Quando creano contenuti interessanti, molti autori, editor e professionisti dell’ottimizzazione cercano di inserire link verso siti ritenuti autorevoli. Per i motori di ricerca, però, questo non significa automaticamente un miglior posizionamento: non conta da dove è stata presa l’informazione né quanto in alto compaia la fonte nei risultati. Google non collega direttamente le posizioni elevate nella SERP al fatto che una pagina rimandi a portali molto autorevoli. Per questo, puntare solo su questi link porta pochi risultati. È molto più utile costruire contenuti originali, pertinenti e davvero informativi, capaci di aiutare il sito a competere per le prime posizioni. I fattori di ranking sono oltre 200, e i link in uscita non sono un criterio dominante.
Molti specialisti SEO e consulenti indipendenti continuano comunque a pensarla diversamente, spesso per convinzioni consolidate nel settore.

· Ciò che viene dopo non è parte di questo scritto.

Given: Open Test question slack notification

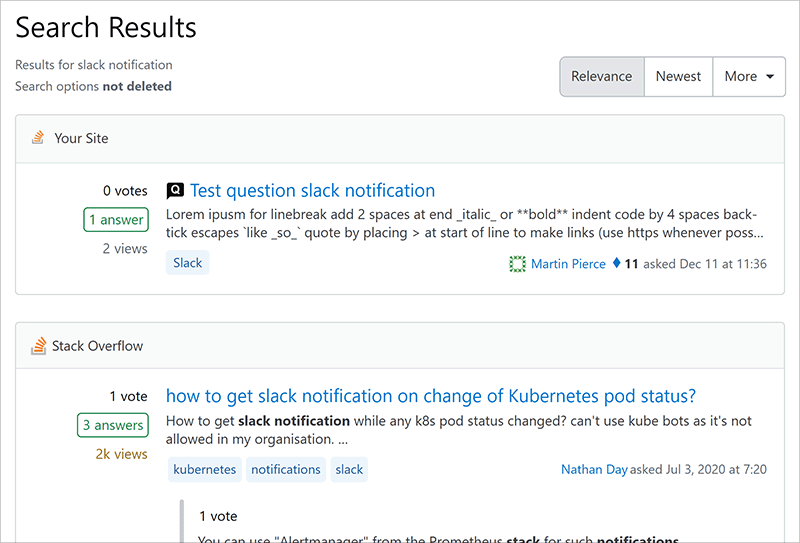Looking at the screenshot, I should 312,190.
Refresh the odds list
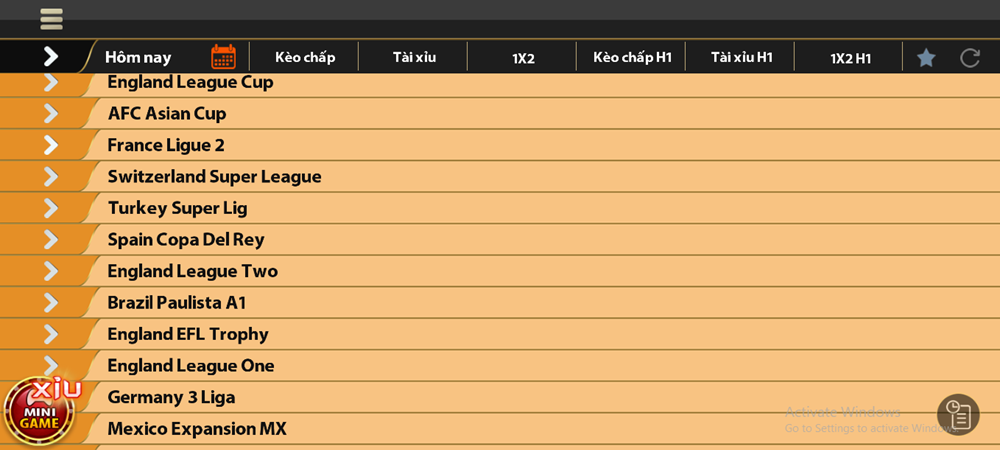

Anche inserire con insistenza un anchor text verso il primo risultato, invece che verso il diciottesimo, non cambia di per sé la posizione su Google, il traffico del sito o la rilevanza delle informazioni pubblicate.
Gli esperti di Google hanno dichiarato ufficialmente che il legame diretto tra i siti citati da una pagina e il suo posizionamento nel motore di ricerca è un mito.